EXTRACT PROVIDED:
A 12-inch water main buried at Fort Pitt Boulevard and Wood Street ruptured in the bitter early morning cold and sent water cascading onto the highway and nearby streets and sidewalks and into basements of buildings.
Crews not only had to shut off the water; they found themselves custodians of a rapidly forming, multilevel skating rink in 6-degree weather. Pennsylvania Department of Transportation workers took over one of the three inbound parkway lanes to mount a continuous salting operation that kept the other lanes open. But traffic eventually backed up from there to the Squirrel Hill Tunnels.
Above them, Pittsburgh public works crews heaved shovels full of salt from the back of a dump truck onto sidewalks and streets near the affected intersection. Workers at the Monongahela Wharf could only stand and watch, as the parking lot's only entrance was blocked off.
Fort Pitt Boulevard was closed from Smithfield to Market streets, and Wood Street was closed between the Boulevard of the Allies and Fort Pitt Boulevard. A large section of pavement heaved up near the broken main.
All lanes of the parkway reopened by 9 a.m. Crews expect to keep Fort Pitt Boulevard inbound closed between Smithfield and Wood streets through this afternoon, and Wood Street remained closed from the Boulevard of the Allies to Fort Pitt Boulevard, closing access to the Mon Wharf.
Equitable Gas dispatched crews after a strong aroma of gas was detected, and Duquesne Light also sent workers to check for equipment damage, but neither utility reported any service outages.
Melissa Rubin, spokeswoman for the Pittsburgh Water and Sewer Authority, said the break was reported at 4:30 a.m. Crews were able to shut off the flow by 6:30 a.m. By noon, a contractor had carefully excavated the broken section of pipe, taking care not to disturb a 20-inch gas main nearby.
The rupture in the water line was 8 to 10 feet long, Ms. Rubin said. Crews worked much of the night to repair the break.

REQUEST A: Reproduce the stretch of the water main report above from "A 12-inch water" through "was blocked off.".
REQUEST B: According to the water main report, at what time was the break reported?
REQUEST C: In the water main report, why did Pennsylvania Department of Transportation workers take over one of the three inbound parkway lanes?

DATASET RECORDS:
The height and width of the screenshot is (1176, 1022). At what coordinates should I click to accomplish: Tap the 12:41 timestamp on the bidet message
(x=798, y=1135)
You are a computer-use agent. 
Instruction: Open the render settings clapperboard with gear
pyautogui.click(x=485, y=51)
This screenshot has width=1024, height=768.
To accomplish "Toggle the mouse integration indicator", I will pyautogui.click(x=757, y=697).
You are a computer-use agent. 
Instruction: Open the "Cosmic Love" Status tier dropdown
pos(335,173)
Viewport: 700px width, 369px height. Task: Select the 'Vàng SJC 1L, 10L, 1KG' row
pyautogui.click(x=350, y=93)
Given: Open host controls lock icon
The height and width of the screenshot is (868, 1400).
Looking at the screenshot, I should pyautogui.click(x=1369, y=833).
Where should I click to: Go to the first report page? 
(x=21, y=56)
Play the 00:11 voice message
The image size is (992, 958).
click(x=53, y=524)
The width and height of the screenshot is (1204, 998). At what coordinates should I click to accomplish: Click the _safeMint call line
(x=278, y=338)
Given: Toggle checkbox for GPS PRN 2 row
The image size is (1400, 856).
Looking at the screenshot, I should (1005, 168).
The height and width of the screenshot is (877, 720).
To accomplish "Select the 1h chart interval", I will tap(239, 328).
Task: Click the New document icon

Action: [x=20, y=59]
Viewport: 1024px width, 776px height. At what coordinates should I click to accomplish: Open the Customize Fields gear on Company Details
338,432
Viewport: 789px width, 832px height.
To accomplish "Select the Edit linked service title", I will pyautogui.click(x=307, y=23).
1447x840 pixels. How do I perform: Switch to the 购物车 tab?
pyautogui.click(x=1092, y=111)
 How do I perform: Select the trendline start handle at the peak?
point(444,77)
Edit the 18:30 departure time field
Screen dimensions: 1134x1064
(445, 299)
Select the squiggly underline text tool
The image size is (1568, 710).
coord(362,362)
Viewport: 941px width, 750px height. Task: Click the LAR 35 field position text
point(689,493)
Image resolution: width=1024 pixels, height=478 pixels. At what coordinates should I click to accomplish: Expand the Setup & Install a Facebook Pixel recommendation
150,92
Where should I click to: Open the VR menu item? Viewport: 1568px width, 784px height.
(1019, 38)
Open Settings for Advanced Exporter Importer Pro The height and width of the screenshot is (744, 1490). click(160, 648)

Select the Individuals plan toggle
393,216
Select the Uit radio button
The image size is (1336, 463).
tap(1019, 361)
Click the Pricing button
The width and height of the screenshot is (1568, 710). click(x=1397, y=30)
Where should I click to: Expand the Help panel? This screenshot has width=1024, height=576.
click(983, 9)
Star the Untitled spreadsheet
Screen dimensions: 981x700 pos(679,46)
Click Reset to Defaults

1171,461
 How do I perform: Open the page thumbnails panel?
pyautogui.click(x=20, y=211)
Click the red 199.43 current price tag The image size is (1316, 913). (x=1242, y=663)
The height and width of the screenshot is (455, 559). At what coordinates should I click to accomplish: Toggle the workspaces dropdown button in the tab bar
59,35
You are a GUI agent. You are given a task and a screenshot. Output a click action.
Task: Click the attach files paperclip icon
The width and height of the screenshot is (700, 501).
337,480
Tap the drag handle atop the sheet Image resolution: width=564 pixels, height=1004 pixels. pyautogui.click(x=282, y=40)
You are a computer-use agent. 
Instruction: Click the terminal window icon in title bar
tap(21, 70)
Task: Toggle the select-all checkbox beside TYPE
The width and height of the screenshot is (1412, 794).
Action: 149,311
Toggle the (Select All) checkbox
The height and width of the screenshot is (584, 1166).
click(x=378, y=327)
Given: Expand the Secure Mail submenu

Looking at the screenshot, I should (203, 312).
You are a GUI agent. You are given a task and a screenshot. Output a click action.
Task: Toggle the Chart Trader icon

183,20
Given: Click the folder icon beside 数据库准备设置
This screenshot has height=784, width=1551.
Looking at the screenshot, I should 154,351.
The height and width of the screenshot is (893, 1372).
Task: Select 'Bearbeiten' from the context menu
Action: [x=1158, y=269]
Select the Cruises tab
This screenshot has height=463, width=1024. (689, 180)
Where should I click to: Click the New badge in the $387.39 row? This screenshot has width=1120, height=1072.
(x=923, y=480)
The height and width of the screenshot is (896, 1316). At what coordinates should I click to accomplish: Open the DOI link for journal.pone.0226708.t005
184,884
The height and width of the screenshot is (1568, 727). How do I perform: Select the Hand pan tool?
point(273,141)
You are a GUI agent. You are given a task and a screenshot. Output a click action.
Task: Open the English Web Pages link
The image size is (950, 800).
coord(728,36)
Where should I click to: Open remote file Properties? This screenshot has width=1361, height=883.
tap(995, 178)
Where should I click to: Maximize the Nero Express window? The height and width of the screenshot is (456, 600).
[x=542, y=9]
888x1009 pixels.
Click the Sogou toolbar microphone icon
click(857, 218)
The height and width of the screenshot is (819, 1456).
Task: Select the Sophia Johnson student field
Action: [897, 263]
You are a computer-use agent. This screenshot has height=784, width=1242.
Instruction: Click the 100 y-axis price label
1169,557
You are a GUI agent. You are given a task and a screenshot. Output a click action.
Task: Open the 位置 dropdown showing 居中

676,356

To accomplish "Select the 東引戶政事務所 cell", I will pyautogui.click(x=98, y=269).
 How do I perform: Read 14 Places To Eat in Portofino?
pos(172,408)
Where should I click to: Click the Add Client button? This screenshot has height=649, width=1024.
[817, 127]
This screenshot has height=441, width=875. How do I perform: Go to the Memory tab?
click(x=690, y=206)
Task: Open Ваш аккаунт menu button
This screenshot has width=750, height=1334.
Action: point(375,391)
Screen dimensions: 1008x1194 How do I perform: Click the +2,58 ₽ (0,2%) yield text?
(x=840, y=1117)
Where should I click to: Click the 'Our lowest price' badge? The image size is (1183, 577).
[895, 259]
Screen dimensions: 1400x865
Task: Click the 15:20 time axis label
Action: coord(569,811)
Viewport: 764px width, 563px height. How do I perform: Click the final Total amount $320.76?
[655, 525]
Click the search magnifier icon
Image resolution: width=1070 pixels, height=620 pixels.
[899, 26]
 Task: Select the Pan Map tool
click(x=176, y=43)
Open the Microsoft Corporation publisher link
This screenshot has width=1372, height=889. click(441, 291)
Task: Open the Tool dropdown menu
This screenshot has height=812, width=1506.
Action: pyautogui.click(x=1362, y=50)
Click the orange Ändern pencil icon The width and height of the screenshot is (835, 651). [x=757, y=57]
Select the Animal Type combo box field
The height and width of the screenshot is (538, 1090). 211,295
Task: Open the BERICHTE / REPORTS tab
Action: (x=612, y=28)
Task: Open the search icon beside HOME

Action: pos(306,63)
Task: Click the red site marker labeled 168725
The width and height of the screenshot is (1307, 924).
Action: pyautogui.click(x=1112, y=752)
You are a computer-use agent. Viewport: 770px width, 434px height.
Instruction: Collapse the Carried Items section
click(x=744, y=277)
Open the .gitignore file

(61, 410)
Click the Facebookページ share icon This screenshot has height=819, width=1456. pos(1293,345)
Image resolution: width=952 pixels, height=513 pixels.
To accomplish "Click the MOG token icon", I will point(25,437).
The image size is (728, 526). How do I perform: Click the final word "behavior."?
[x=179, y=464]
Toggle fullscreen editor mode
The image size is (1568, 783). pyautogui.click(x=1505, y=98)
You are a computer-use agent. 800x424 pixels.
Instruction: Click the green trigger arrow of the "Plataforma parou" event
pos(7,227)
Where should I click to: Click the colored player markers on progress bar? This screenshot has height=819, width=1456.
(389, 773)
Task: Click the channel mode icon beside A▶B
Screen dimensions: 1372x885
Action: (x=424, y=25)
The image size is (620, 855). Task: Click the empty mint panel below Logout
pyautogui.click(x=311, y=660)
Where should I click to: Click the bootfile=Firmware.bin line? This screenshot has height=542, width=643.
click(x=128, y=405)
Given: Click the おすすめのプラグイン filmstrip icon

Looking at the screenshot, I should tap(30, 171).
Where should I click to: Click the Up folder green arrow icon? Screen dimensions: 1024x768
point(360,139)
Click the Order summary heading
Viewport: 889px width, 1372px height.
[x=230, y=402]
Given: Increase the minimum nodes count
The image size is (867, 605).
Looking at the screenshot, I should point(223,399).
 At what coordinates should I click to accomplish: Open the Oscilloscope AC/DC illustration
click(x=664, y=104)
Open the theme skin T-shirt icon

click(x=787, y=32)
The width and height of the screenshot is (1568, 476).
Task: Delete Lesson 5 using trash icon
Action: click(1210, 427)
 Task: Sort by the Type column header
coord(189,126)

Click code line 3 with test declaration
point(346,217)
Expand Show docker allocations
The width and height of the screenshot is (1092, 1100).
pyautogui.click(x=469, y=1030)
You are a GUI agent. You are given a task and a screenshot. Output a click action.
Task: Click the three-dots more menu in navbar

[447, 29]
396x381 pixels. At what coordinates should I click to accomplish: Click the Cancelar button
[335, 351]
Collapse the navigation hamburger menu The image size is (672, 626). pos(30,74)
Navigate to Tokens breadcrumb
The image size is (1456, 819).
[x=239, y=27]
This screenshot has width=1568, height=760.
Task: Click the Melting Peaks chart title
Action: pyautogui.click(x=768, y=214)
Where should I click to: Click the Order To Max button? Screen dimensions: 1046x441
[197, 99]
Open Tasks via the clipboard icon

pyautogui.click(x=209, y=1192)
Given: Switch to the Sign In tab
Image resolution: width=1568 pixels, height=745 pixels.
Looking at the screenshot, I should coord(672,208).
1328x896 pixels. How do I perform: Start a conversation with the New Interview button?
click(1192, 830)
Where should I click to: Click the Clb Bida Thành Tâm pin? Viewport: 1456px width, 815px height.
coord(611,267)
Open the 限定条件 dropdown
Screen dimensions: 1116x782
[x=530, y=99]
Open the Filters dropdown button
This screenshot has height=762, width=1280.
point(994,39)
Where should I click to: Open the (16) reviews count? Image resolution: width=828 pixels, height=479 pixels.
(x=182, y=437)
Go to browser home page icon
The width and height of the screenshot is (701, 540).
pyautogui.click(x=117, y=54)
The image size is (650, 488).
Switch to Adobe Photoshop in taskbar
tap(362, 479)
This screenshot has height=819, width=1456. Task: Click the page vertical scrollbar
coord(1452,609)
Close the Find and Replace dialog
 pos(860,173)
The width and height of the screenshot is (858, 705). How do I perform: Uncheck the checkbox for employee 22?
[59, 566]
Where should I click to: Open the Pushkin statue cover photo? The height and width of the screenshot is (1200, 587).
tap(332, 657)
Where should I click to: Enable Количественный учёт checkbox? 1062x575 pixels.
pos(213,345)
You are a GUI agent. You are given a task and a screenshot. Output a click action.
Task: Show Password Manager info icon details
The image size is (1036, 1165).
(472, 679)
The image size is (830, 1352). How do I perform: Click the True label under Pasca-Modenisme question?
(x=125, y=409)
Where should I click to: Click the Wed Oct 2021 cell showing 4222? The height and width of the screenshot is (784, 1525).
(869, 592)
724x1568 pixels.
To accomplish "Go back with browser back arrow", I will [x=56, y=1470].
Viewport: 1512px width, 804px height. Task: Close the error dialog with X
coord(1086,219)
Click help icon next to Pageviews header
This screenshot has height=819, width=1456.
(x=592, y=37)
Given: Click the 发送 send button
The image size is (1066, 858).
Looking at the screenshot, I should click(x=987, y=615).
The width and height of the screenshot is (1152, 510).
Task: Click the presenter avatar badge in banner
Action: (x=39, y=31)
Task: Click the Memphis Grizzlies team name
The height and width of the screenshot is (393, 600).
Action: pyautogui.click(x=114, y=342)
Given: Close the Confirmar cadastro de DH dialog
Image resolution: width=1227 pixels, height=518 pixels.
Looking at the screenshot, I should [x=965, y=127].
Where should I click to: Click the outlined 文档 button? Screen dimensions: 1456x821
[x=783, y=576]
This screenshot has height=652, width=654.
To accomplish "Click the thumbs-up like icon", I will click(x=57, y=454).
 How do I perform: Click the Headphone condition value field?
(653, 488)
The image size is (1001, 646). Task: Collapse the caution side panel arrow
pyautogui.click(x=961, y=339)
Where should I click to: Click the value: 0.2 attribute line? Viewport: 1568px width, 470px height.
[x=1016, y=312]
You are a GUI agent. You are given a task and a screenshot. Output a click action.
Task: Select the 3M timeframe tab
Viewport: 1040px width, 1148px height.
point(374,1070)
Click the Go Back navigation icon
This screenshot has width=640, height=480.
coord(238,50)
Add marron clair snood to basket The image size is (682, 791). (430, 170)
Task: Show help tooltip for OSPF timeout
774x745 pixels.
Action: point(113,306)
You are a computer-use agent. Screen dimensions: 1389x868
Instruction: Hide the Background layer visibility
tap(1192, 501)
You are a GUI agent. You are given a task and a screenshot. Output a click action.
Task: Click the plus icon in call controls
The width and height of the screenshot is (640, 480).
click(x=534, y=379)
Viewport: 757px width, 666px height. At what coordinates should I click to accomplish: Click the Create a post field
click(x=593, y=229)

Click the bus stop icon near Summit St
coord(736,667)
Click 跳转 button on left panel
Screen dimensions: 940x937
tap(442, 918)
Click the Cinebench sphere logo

CORRECT ANSWER A:
A 12-inch water main buried at Fort Pitt Boulevard and Wood Street ruptured in the bitter early morning cold and sent water cascading onto the highway and nearby streets and sidewalks and into basements of buildings.
Crews not only had to shut off the water; they found themselves custodians of a rapidly forming, multilevel skating rink in 6-degree weather. Pennsylvania Department of Transportation workers took over one of the three inbound parkway lanes to mount a continuous salting operation that kept the other lanes open. But traffic eventually backed up from there to the Squirrel Hill Tunnels.
Above them, Pittsburgh public works crews heaved shovels full of salt from the back of a dump truck onto sidewalks and streets near the affected intersection. Workers at the Monongahela Wharf could only stand and watch, as the parking lot's only entrance was blocked off.

CORRECT ANSWER B: At 4:30 a.m.

CORRECT ANSWER C: They used that lane to run a continuous salting operation. The salting kept the other lanes open while the spilled water froze into a skating rink in 6-degree weather.